Симон Дефоссё, поднимая воротник мокрой шинели, ежась под струями дождя, успокаивает пьемонтца:
— Да брось ты… Они со своими творят то же самое. И в зверстве их никто не превзойдет.
И по глинистой траншее направляется к полузатопленному мостику. Мечтает о нескольких поленцах, чтобы развести огонь, прогнать проклятую, до костей пробирающую сырость, согреть закоченевшие руки. Может быть, повезет, и котелок с кофе еще не совсем остыл. Во всяком случае, думает он, чистейшая брехня, будто в обстоятельствах такой вот крайней нужды что-то может оказаться важнее глотка чего-нибудь горячего, ломтя хлеба или — неслыханная по теперешним временам роскошь! — трубки или сигары.
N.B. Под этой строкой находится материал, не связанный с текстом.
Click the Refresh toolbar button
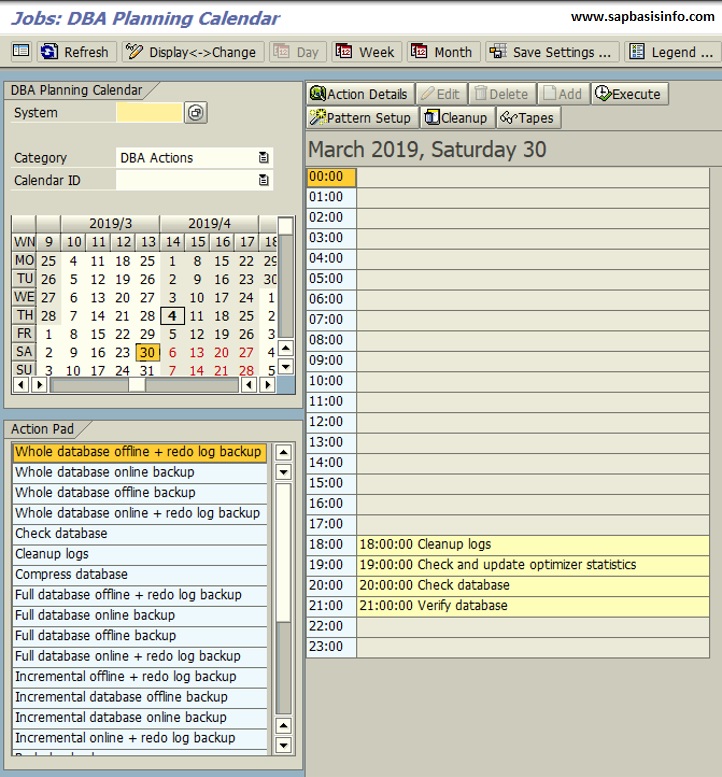This screenshot has width=722, height=777. (x=76, y=52)
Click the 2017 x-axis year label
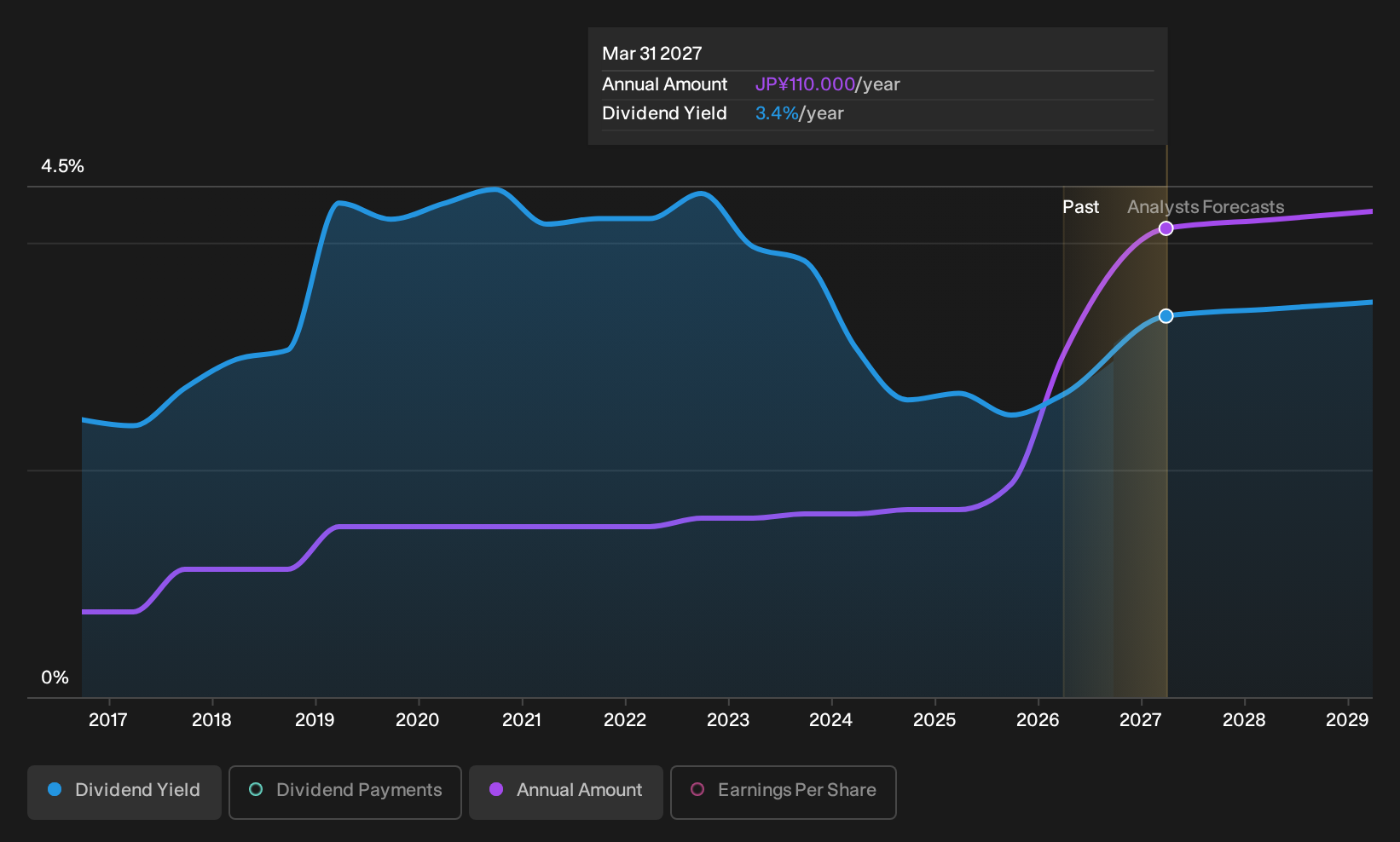This screenshot has height=842, width=1400. [108, 720]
Порою он спрашивает себя: сумеет ли он, когда все это кончится — и если выживет, конечно, — приспособиться ко временам иным. Каждый день видеть лица жены и детей. Оглядывать окрестные пейзажи, не отыскивая на местности ориентиры для стрельбы, не прочерчивая мысленно траекторию орудийного выстрела. Улечься в луговую траву и закрыть глаза, не боясь, что бесшумно подкравшийся геррильеро перехватит тебе глотку ножом.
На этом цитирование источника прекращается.